Поэма была про крыс. Вернее, про музыканта, который спас немецкий город — Гомель, кажется (надо же, у немцев, оказывается, свой Гомель был, так им еще наш понадобился), — спас этот город от нашествия крыс. Заиграл на дудочке, они за ним и пошли. Он в реку, и они в реку. Так все и захлебнулись. Там было и дальше, про детей, которых — всех! — увел с собой музыкант в отместку горожанам, не получив от них обещанного за погубление крыс вознаграждения. Но это уже вовсе не шло к делу, которое предстояло решить Чугунову. Он допил стакан чая с соленым, не нравящимся ему печеньем и спросил Евгения Михайловича, что он сам, Жека, думает про крыс, проведя бок о бок с ними все детство. Тот задумался и сказал, что крыса представляется ему творением умным и, пожалуй, несправедливо, с ее крысиной точки зрения, обиженным человеком: она к нему тянется, к жилью его, к очагу, а человек бьет ее чем ни попадя.

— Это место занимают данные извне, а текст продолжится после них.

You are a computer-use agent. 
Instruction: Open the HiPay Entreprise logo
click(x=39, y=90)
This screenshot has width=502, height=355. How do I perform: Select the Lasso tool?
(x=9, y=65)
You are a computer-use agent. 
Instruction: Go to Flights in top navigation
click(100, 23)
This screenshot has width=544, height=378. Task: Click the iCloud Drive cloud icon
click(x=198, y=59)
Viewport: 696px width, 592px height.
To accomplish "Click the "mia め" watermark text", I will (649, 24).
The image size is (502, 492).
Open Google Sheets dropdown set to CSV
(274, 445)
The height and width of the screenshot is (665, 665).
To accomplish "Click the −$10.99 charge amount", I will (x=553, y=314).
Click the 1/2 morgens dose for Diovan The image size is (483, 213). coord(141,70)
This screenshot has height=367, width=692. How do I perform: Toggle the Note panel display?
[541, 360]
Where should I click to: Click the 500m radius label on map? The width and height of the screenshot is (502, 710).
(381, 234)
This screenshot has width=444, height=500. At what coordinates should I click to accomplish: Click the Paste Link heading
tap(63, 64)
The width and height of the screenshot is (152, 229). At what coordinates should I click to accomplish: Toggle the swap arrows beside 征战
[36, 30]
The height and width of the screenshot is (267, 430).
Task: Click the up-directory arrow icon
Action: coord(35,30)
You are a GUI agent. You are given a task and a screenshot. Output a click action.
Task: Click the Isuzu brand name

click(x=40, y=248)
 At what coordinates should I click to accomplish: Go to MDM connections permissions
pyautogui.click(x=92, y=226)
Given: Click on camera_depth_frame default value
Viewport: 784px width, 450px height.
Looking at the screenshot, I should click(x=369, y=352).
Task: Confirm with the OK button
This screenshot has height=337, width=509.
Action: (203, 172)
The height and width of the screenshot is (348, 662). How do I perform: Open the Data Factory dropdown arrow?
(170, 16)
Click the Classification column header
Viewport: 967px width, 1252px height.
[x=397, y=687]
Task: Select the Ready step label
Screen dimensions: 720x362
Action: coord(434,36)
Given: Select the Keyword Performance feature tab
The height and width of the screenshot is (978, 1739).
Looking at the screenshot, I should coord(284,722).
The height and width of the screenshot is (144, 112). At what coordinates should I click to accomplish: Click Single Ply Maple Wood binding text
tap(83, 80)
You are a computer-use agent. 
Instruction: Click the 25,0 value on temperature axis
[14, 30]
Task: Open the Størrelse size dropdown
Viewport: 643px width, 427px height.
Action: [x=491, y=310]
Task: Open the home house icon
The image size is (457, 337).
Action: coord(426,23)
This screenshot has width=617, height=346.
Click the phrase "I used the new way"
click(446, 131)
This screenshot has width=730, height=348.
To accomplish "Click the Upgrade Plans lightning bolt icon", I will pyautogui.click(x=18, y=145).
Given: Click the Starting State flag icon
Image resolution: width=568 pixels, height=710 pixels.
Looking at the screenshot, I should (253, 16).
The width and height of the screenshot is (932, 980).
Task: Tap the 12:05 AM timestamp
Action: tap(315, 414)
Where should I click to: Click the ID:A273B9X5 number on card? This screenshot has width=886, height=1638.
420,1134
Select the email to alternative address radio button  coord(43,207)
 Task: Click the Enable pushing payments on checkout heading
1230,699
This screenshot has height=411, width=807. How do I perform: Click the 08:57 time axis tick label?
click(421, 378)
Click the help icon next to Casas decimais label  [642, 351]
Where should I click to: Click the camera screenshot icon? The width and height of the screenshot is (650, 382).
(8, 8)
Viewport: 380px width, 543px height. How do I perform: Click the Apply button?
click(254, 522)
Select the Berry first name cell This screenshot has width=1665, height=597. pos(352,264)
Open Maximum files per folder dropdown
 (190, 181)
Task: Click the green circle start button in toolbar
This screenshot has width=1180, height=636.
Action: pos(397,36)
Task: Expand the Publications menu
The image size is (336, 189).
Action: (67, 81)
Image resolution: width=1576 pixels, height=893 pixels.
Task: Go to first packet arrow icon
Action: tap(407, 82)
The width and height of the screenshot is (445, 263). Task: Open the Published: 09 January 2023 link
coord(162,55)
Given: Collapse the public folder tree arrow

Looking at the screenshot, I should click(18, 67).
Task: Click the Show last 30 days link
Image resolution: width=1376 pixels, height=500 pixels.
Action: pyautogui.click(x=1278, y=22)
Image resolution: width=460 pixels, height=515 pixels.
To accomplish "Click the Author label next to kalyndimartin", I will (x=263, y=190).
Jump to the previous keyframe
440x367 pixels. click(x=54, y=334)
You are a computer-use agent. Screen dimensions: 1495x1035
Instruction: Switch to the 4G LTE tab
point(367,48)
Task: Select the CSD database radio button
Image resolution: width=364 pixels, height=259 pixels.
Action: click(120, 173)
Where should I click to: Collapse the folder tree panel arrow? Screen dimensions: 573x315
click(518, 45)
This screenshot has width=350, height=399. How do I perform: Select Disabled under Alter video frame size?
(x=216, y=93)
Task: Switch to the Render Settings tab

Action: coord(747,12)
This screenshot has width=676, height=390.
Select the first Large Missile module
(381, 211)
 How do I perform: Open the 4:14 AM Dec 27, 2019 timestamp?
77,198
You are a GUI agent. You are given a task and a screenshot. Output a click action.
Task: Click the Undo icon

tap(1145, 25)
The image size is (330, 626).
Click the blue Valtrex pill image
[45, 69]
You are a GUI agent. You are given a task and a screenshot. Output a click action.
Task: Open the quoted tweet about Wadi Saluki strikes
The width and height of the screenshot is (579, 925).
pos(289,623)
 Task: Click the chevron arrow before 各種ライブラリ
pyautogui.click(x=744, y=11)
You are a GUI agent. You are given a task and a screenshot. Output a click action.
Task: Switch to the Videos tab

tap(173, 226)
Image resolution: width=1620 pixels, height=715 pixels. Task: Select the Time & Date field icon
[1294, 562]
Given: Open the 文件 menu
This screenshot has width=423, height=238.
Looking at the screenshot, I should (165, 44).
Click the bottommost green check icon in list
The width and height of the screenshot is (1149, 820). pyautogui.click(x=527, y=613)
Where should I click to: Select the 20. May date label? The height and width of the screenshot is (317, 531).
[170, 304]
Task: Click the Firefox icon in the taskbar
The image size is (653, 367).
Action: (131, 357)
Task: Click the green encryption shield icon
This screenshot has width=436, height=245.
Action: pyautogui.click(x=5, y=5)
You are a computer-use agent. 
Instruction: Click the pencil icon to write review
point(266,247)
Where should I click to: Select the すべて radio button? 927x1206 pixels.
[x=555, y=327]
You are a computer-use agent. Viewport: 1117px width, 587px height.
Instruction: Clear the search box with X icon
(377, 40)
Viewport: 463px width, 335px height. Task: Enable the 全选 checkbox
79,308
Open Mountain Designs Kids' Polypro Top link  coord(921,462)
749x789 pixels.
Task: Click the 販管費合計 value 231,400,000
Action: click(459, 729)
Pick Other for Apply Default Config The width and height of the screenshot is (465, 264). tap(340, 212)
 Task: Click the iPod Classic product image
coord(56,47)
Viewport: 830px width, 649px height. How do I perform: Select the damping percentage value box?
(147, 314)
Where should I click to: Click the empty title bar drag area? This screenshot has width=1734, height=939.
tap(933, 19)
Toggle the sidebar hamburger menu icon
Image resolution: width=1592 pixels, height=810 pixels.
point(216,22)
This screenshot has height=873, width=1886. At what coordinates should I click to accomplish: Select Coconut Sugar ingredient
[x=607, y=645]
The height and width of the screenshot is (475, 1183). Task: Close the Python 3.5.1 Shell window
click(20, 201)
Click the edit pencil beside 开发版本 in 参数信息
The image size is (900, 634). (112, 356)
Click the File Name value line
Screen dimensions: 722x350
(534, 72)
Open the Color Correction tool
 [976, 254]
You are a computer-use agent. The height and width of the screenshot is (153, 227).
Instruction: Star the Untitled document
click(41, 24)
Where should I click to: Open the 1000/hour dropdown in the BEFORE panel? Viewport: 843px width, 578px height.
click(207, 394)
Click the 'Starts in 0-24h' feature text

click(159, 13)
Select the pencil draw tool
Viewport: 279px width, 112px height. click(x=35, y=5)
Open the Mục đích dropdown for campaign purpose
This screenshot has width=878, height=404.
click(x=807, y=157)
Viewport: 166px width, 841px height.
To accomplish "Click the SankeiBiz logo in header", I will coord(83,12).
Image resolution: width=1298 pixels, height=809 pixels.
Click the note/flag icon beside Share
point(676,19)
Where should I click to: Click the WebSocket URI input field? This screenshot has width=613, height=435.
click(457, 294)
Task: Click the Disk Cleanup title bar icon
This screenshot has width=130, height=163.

Чугунов согласился, но спросил, не замечал ли Жека за крысами каких-либо странностей. И Евгений Михайлович вспомнил, что в студенческие еще годы взял к себе на месяц одного бездомного соученика, парня милого, много терпевшего в институте из-за своих экстравагантностей в манерах и прическе и носившего длинные и тонкие усы, которые топорщились когда не надо и раздражали общественность, обладающую, как известно, безукоризненным вкусом. Парень прожил у Жеки больше года. Когда Женина мать, изнемогшая от постоянного присутствия на кухне или за столом двух здоровенных мужиков, из которых одного она к тому же сильно недолюбливала, взмолилась о хотя бы кратковременном, на время студенческих каникул, отдыхе, Женин приятель, подумав, сказал, что, пожалуй, съездит на пару недель в Невинномыск, где у него тоже мама. И уехал, хотя с болью и укоризной во взгляде. И в ту же ночь, в половине второго, то есть именно в час, когда приятель обыкновенно возвращался со своих литературных торжищ и ристалищ, в Женину комнату вошла крыса, спокойно встала на задние лапы, уперев передние в ножку табуретки, стоявшей возле Жениной кровати, вцепилась пастью в легкую скатерку, которой эта табуретка была накрыта, и стянула скатерть, а вместе с ней лежавший на бумажной салфеточке бутерброд с сыром и скрылась в сторону кухни. То есть, за исключением некоторых технических деталей, проделала то же, что весь этот проклятый год проделывал с Женькиным ночным бутербродом малозастенчивый студент. У Женьки было даже большое искушение встать и посмотреть, поставила ли крыса чайник и потушила ли газ после того, как вскипела вода, но Женька себе этого не позволил.